No seremos los mismos

Héctor Abad Faciolince
22 de marzo de 2020 - 05:00 a. m.

Cuando esto pase —y va a pasar pues hasta las pestes medievales terminaron algún día— no vamos a ser los mismos. Tal vez seamos peores, o mejores, pero no iguales. Una experiencia individual y social de estas dimensiones no la habíamos experimentado nunca en la vida. Por mi parte, sólo en las novelas o en los libros de historia. En este momento no sabemos siquiera si tenemos menos miedo del que deberíamos tener o si más bien los peores efectos de esta epidemia se deben más al pánico que al mismo coronavirus. No importa: bien sea por el virus o por el pánico, es decir por el hecho de que la información y el miedo se contagian tan rápido como las enfermedades, el resultado es lo que estamos viviendo: enfermos, muertos, encierro, incertidumbre, desconcierto, pérdidas económicas incalculables.

Al final habrá que hacer las cuentas y tratar de entender lo que pasó. Por ahora los datos y las acciones discordantes (tanto aquí como en el mundo) no nos permiten mantener la calma ni tomar decisiones perfectamente racionales. Cuando a todos nos afecta el miedo personal de contagiarnos —o quizá de estar ya enfermos o de tener un enfermo en la familia— tomar decisiones por encima de la emotividad es casi imposible. Tratamos de seguir la opinión de los médicos, de los expertos, pero a veces los mismos expertos no están totalmente de acuerdo. Bien sea la virulencia de la enfermedad o la virulencia del miedo por exceso de noticias y de precauciones, han desbaratado nuestra forma de vivir, de producir o de relacionarnos.

Sería más grave, creo, el segundo escenario. El primero es la respuesta médica, científica y social a una amenaza real de un virus nuevo, desconocido para nuestro sistema inmune. En tal caso, al menos, podemos pensar que hicimos, o que estamos haciendo, lo que era necesario hacer. Es lo que yo he optado por creer: seguir los consejos del consenso médico mayoritario. Si en cambio todo esto es una reacción exagerada a una amenaza menos grave de lo que pensábamos, y ha sido solo el pánico lo que nos ha obligado a cambiar radicalmente la forma de vivir, entonces este error de dimensiones planetarias y dictado por el miedo —pero con consecuencias económicas reales y enormes— nos hará sentir peor. ¿Estamos actuando como una manada en estampida, como un teatro repleto durante un incendio, en el que hay más muertos por la estampida que por el incendio? Espero que no. Confío en que el remedio no sea peor que la enfermedad, y que todas estas precauciones, sacrificios y cautelas estén valiendo de verdad la pena. Que debemos hacerlo para que no colapse el sistema de salud precario y limitado que tenemos.

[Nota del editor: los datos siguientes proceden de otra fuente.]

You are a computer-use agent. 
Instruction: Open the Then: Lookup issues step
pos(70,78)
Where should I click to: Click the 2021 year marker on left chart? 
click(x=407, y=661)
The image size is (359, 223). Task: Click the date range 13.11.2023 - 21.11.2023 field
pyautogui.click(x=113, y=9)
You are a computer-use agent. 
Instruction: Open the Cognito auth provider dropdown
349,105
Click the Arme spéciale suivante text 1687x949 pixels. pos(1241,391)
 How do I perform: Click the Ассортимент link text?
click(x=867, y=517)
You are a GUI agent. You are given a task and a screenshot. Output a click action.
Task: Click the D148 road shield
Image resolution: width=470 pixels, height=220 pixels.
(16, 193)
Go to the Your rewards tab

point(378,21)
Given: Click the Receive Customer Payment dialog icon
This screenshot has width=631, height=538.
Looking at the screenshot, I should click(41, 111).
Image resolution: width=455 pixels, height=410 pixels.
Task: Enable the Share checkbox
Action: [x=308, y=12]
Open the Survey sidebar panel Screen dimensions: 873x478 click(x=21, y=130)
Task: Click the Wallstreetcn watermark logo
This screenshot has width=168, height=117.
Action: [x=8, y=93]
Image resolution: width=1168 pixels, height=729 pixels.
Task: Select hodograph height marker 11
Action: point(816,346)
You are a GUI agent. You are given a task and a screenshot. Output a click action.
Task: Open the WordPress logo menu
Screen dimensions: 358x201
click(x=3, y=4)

En todo caso estamos teniendo una experiencia única. Nunca habíamos visto así nuestras ciudades; nunca tantos locales, almacenes, bares, restaurantes, librerías y fábricas habían cerrado al mismo tiempo; nunca tantos habían escapado al campo; nunca los padres habían estado tan lejos de sus hijos, los abuelos de los nietos, incluso los esposos de las esposas; o nunca, al contrario, habían pasado tanto tiempo juntos. La angustia que sentimos por el presente y el futuro es incluso mayor que la probabilidad que tenemos de enfermarnos. Si no nos vamos a enfermar de neumonía, posiblemente nos estamos enfermando de ansiedad. ¿Tendré trabajo? ¿Voy a poder pagar a los que de mí dependen? ¿Me van a echar de una empresa quebrada? ¿Van a poder volver los que están lejos? ¿Quién va editar los libros y dónde van a leerlos? Pero no solo los libros, sino cualquier cosa: helados, mesas, carros, zapatos, almojábanas, sábanas, cubiertos o canciones.

En las pestes anteriores a la era de la ciencia la población moría por millones, en proporciones que llegaban hasta el 70 %. Cuando los europeos llegaron a América, los cocolistes (palabra náhuatl para plaga) mataron más indígenas que los arcabuces. Hoy al menos sabemos de qué nos contagiamos y cómo protegernos. Ánimo, mientras tanto. Y leamos, y pensemos, y cuidémonos.